Cast: Ben Corlett (Nikita), Grady Ferricks-Rosevear, Kawakawa Fox-Reo (Ricardo), Roberto Garcia (Garcia), Aaron Glenane (Logan), Tricia Helfer (Sofia), Blair Hiscock (Jerzy Belowski), Anthony Ingruber (Keyes), Marcus Johnson (Ibex), M.J. Kokolis (Sergei), Ryan Kwanten (Baker), Lincoln Lewis (Zimmer), Nathan Lust (Kendrick), Albert Mwangi (Miller), Ana Thu Nguyen (Con Nhen), Henry Nixon (Bishop), Ryan Panizza (Tolstoy), Jeremy Piven (Colonel Jericho), John Reynolds (Alexandr), Jake Ryan (Major Wallace), Carlos Sanson Jr. (Leon), Jeremy Lindsay Taylor (Borodin), Adolphus Waylee (Xavier), Nick Wechsler (Eli)

Running Time: 135 minutes

Classification:MA15+ (Australia), TBC (Thailand), TBC (UK), TBC (USA)

OUR PRIMITIVE WAR REVIEWS

Kyle McGrath’s Primitive War Review

Everyone’s heard the song ‘Fortune Son’ by Creedence Clearwater Revival. Released in 1969 the song is and always has been an anti-Vietnam war song about the injustices of classism. That the lucky sons of senators and millionaires got to sit out the war while regular people were sent to die in the jungle. But there’s an often-forgotten verse to that song usually cut from radio play. A verse about dinosaurs…
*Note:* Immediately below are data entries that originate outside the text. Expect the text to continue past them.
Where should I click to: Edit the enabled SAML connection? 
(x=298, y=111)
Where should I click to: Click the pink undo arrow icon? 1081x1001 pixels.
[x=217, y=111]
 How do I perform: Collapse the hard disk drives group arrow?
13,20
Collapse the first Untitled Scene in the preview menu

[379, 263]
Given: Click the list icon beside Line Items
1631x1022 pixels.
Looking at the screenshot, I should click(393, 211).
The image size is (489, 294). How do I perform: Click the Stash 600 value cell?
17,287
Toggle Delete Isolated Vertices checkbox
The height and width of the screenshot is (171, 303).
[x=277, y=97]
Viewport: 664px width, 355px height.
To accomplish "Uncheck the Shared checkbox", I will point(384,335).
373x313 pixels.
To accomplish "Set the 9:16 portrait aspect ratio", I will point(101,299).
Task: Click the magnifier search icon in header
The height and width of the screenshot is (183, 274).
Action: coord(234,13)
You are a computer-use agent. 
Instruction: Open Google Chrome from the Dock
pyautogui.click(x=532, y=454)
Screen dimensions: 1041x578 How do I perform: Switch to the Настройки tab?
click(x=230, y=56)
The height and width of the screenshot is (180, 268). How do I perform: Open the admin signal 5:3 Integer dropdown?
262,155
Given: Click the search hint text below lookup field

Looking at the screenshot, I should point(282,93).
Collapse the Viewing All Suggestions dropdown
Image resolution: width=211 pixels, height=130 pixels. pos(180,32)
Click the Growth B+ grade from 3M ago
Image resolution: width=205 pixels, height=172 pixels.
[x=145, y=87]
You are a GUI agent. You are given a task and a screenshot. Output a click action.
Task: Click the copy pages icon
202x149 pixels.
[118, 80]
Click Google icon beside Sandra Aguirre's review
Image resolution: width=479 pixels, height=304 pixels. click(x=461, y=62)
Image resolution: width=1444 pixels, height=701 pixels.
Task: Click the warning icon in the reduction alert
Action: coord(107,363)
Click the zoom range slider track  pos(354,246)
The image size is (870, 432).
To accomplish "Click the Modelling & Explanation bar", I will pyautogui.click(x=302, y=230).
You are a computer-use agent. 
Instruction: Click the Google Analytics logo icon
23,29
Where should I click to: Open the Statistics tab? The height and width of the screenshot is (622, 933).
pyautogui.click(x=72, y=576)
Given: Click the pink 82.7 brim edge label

Vulture Squad are exactly the kind of recon unit needed in Vietnam. Led by Baker (Ryan Kwanten) the well-oiled team of miscreants get in, eliminate and extract from the toughest patches of 1968 Vietcong territory. Having just performed yet another successful operation and hoping for some R&R they’re instead received by Colonel Jericho (Jeremy Piven) with new orders. Recovery of a missing platoon of Green Berets, what were they searching for? It’s classified. 

What Vulture Squad find however are gigantic footprints. It seems impossible but deep in the jungle dinosaurs roam the Earth! American soldiers may not belong in Vietnam but neither do these ferocious beasts on the hunt. Coming in contact with a research scientist named Sofia (Tricia Helfer) Baker and Vulture Squad are left with a choice. Escape with their lives or push on into the heart of darkness, discover the cause of this phenomena and put and stop to it.

Director Luke Sparke has made a name for himself delivering ambitious special effects driven stories on a local Australian level. His scifi ‘Occupation’ franchise is still turning heads but for his latest film he returns partly to where he began. Working in costume and art departments on various historical military productions (such as ‘The Pacific’) before becoming a filmmaker in his own right. So Ethan Pettus’ debut scifi-horror novel ‘Primitive War: Opiate Undertow’ seems like a perfect fit for ‘Sparke Films’.

I’m a fan of Luke Sparke as a filmmaker and appreciate his go get them attitude. It isn’t easy to make the types of films he spearheads in Australia and even when they are a little rough around the edges it’s impossible to not be impressed at what Sparke brings to the table as a determined filmmaker. His background in production design and his role here as visual effects supervisor (as he was on 2020’s Occupation: Rainfall) ensure that this is his most stunning and grand film to date.

The CGI effects throughout the movie deserve credit right off the bat. During production as much was done with practical effects as possible using CGI only when absolutely necessary. A reason that Jurassic Park still looks great 30 years on while many modern pictures don’t is because that film utilised a similar approach as the one used here. Your special effects guys have much more time to make dinosaurs when they’re not spending time producing EVERYTHING within the film in CGI.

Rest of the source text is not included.